Vector control is the one way we have to help prevent the transmission by eliminating and destroying the larva at their breeding sites or spraying the homes. These actions were very effective during the 1940’s and 1950’s, when the United States and other countries in Europe undertook these actions to eradicate malaria. This stage also deals with any action that disrupts the parasite’s growth cycles. Ultimately, both of these methods may have reduced effects due to insecticide resistance by the mosquitoes (CDC, 2006b).
Currently a chloroquine salt is used to combat this disease, but is showing signs of ineffectiveness due to some countries overuse, which allowed the parasites to grow resistant to it (MFI, 2005a).
Barriers to Controlling Malaria
Along with resistance to insecticides, you also have resistance to antimalarial drugs. When this happens, fighting the disease usually requires more costly drugs.

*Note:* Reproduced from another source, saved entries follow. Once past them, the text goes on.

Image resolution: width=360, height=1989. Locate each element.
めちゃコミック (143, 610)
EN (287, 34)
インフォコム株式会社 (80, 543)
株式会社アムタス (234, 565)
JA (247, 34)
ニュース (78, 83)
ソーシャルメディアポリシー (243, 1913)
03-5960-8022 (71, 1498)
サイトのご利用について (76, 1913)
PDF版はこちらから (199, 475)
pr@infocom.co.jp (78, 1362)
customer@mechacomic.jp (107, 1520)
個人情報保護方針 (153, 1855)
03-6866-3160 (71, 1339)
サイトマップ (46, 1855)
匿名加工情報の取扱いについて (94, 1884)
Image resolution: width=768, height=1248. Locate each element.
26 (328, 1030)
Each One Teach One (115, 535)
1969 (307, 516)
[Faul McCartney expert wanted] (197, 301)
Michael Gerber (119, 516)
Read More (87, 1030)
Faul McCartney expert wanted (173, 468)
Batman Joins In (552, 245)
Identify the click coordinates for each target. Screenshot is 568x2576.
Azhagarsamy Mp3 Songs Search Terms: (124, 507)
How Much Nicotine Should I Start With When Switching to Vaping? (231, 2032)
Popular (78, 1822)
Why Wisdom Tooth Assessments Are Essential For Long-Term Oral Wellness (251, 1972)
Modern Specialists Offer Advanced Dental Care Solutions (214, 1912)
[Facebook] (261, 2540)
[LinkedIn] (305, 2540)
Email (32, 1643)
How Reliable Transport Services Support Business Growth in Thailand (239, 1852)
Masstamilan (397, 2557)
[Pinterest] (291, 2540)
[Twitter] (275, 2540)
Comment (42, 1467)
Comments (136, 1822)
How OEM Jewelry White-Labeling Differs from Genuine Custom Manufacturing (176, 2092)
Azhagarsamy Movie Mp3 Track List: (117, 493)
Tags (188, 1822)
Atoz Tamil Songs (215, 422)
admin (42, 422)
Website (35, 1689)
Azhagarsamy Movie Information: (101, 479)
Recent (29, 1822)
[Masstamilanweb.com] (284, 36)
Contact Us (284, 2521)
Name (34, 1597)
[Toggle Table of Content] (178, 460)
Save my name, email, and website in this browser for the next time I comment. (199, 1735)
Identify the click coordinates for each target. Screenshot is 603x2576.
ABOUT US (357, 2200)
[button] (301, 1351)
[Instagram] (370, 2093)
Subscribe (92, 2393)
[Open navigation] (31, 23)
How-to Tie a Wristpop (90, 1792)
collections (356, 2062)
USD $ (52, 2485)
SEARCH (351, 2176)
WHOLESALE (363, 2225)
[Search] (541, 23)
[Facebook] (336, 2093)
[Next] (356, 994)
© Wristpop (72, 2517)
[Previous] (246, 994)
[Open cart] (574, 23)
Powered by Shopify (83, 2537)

Combine this with an inadequate health infrastructure in these poor countries, lack of education and lack of financial means to purchase drugs or other protective products; these factors make controlling malaria difficult and why new drugs or methods need to be developed (CDC, 2006a).
OSS and its effect on Malaria Control
Even though the concept of OSS and its collaboration of many scientists, engineers, mathematicians and anyone with a desire to help may one day develop a cure to stop malaria, there are many barriers to overcome before this process is more of the normal way and not just the exception.